Guilhem, de son côté, est amené à fauter tant sur le plan temporel que spirituel. Il lui faut notamment mentir, ce qui est contraire aux règles sociales, mais ses mensonges ne sont que par omission : il garde simplement le secret de son amour. Si, par ailleurs, le jeune chevalier, conservant ses habitudes d'hospitalité et de prodigalité, déroge aux règles du don qui veulent que celui-ci soit fait pour lui-même, en le détournant au profit de son entreprise amoureuse, sa transgression porte sur la subjectivité du don et non sur sa forme extérieure. Il en va de même pour la spiritualité : Guilhem ne pèche que parce que son intention, lorsqu'il assiste le prêtre pendant la messe, est orientée, non vers l'union avec Dieu, mais vers un dessein profane ; pour le reste, il agit à la perfection, son immense culture lui permettant de jouer sans peine le rôle de sacristain et de conserver malgré tout un corps pur et une âme vertueuse. Une fois la jouissance amoureuse obtenue, il pourra revenir entièrement à Dieu et au monde sans paraître les avoir jamais quittés, par simple réorientation de l'intention.

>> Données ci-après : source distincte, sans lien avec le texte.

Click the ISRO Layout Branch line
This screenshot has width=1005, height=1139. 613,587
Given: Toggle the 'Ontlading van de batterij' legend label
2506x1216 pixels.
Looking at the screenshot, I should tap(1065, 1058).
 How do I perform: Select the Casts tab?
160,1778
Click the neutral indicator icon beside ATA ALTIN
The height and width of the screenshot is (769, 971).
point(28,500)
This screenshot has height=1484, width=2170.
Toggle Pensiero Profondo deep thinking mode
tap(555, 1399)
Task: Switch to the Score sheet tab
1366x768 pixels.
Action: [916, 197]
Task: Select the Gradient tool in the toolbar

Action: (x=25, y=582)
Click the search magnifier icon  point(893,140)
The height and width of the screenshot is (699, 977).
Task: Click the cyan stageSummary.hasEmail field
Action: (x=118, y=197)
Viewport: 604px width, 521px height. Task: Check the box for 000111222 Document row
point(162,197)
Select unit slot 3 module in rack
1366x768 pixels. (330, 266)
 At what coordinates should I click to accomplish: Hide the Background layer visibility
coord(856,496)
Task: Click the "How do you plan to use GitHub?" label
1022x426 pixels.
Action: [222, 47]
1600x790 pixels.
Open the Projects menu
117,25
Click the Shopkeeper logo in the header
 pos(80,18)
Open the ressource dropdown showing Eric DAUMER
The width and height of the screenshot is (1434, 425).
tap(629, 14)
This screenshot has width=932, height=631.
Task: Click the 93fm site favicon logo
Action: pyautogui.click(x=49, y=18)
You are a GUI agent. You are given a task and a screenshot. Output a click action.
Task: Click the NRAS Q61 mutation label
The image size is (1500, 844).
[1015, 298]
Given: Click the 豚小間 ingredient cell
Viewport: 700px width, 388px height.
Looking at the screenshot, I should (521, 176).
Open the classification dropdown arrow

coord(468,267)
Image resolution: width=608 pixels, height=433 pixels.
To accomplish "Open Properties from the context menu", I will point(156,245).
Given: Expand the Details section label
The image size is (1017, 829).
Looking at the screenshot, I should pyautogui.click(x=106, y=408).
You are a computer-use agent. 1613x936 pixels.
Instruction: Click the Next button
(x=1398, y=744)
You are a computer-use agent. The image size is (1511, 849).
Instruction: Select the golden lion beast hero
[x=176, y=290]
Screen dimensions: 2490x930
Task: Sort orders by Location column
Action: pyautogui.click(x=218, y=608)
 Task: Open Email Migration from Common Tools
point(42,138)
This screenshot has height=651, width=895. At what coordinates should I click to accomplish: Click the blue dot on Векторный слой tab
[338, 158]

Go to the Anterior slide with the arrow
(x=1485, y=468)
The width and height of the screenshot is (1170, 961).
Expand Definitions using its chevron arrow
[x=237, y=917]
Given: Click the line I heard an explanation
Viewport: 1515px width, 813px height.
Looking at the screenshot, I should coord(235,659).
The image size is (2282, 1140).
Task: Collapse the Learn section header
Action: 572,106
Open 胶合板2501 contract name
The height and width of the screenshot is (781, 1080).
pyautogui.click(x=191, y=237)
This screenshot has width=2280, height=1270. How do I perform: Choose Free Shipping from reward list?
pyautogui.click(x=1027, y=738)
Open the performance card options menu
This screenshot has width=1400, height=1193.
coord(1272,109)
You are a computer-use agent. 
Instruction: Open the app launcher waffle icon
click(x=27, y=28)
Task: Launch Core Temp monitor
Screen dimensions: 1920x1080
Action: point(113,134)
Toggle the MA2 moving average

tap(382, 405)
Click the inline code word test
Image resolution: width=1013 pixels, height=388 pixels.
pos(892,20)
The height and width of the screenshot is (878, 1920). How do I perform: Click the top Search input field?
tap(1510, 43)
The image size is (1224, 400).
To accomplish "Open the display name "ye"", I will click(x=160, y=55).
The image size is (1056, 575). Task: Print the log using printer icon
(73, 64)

Le chemin de la vertu amoureuse (dans Flamenca, vertu et véritable amour sont indissociables), n'est donc pas ouvert à tou.te.s : il faut, pour l'emprunter, jouir à la fois d'une bonne nature et d'une bonne culture. C'est un chemin secret qui implique, pour la dame, d'aider le chevalier à s'élever jusqu'à elle, et, pour le chevalier, de se montrer digne de son soutien, en s'élevant effectivement. Et c'est un chemin au bout duquel on trouve deux personnes pour un seul cœur.